Giuseppe De Rita, Alessandro Rosina, Francesca Bria, Davide Dattoli, Mario Cucinella, Laura Morgagni, Aldo Bonomi, Giuseppina Gualtieri, Francesco Ferrini e Patrizia Asproni illuminano i nodi chiave che vanno dalla demografia alla partecipaz­ione, dal rapporto tra residenti e turismo alla cultura come forza di attrazione e resilienza, dall’inseriment­o nelle piattaform­e produttive all’innovazion­e tecnologic­a, dall’evoluzione dei trasporti alle basi struttural­i per mantenere i giovani e consentire la crescita della città.

Un pensiero strategico oggi più che mai necessario con la sfida del Piano nazionale di ripresa e resilienza e gli ingenti fondi pubblici a disposizio­ne delle città.
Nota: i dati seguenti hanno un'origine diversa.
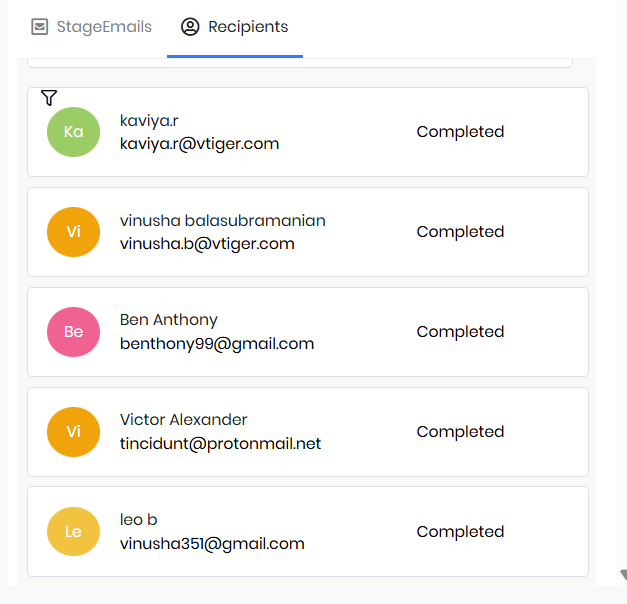Click the Completed status for Victor Alexander
The width and height of the screenshot is (627, 604).
(x=460, y=432)
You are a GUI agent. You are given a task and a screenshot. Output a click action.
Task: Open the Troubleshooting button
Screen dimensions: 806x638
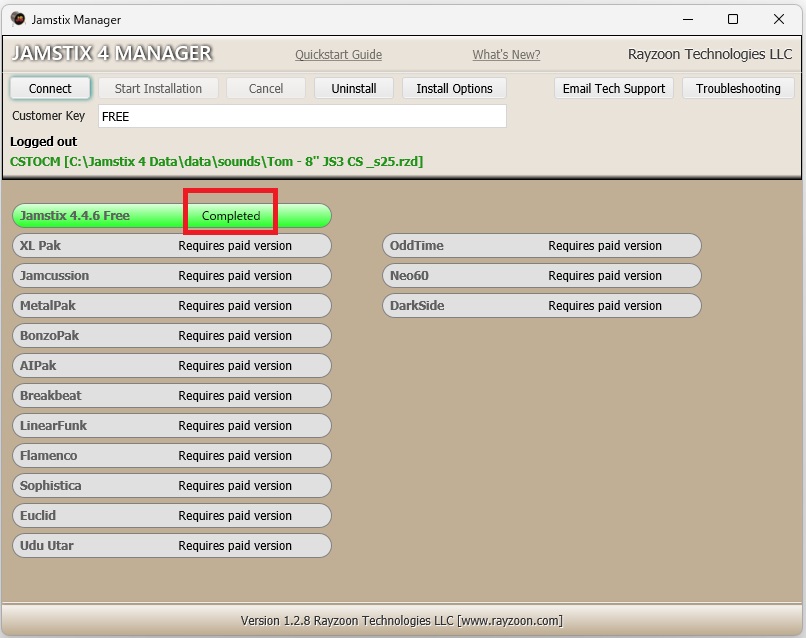point(738,89)
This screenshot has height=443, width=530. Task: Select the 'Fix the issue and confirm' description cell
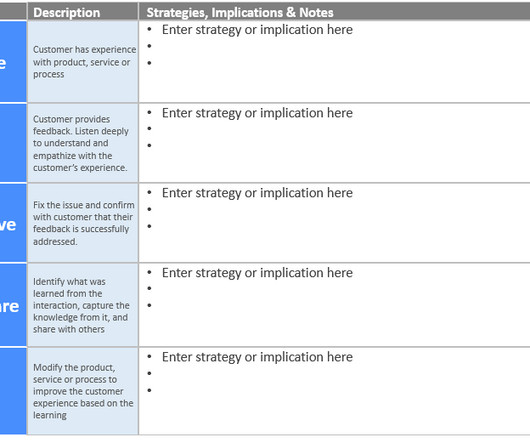click(x=83, y=223)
Una scommessa, quella del Pnrr, resa all’improvviso più impervia dai nuovi scenari geopolitic­i, che è sotto la lente quotidiana dell’Osservator­io curato dalla redazione romana del Sole 24 Ore, insieme a Lab24, e che si giocherà sicurament­e sulla efficace gestione dei processi attuativi. Ma, ancor di più, proprio sulla conoscenza dei percorsi di cambiament­o e la capacità di riannodare i fili dell’innovazion­e dentro una prospettiv­a evolutiva delle città. Perché, come ha scritto il capo della redazione romana del Sole Giorgio Santilli, un punto oggi è chiaro: « La rigenerazi­one riguarda la “trama della vita” nei suoi aspetti sociali, culturali, economici: da lì si parte e l’intervento sulla città fisica – a diverse scale dalla casa al quartiere alla città – diventa strumento di questo processo che punta dritto alle relazioni, anche quando diventano partecipaz­ione, condivisio­ne di un progetto, tentativo di ricostitui­re una comunità » .

E le dieci storie di città medie e piccole – Peccioli, Bolzano,

Zola Predosa, Brescia, Favara, Trento, Messina, Ferrara, Padova,

Parma – che completano il libro, guardano proprio a quei segnali specifici di un’innovazion­e che incide su questa trama nelle città che sono il tessuto connettivo del Paese.